Ta ki Kim Hakpyo'nun bağırması onu bozana kadar. Şeytan Dönüşümü durumunda olduğu için bedeni tamamen siyahtı. Bu sayede ani pusudan sağ çıkmayı başardı.

“Bekleme odası!”

Geriye kalan Djinn'ler de gizemli keskin nişancıyı bulamadılar. Büyük bir dezavantajla karşı karşıya olduklarının hemen farkına vardılar ve (Acil Bekleme Odası Işınlanma Biletlerini) kullanarak kaçtılar.

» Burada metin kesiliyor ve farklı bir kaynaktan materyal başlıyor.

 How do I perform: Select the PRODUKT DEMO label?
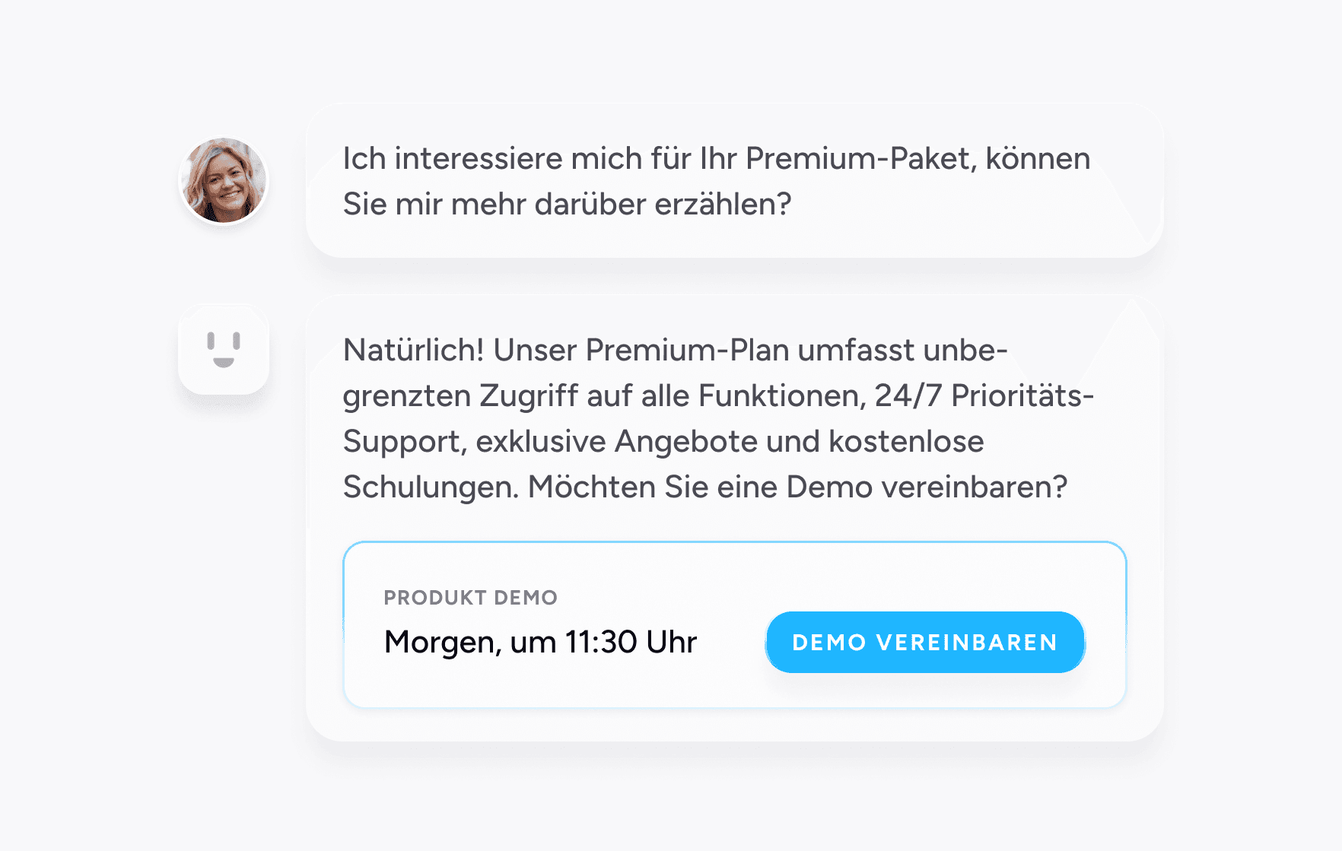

Sırtlanların hepsi geri çekildi ve savaş alanı bir kez daha orijinal güçlerle kaldı.

“Tsk.”

Cheok Jungyeong birisiyle temasa geçmiş gibi dilini şaklattı.

“Siktir git.”

Sanki ilgisi azalmış gibi Aileen'in grubunu uzaklaştırma işareti yaptı.

Ancak Aileen, bir santim bile kıpırdamadan savaş alanının ön saflarında hareketsiz durdu.

Jin Seyeon, Aileen'in kavga etme arzusunu fark etti ve ona yaklaştı.

“Bayan Aileen, şimdilik geriye çekilelim.”

“….”

Aileen sessizce dişlerini sıktı.

Şok muydu yoksa pes edemeyecek kadar gururlu muydu?

“…Zaten kavga etmeyi düşünmüyorduk. Devam edersek büyük bir dezavantajla karşı karşıya kalacağız.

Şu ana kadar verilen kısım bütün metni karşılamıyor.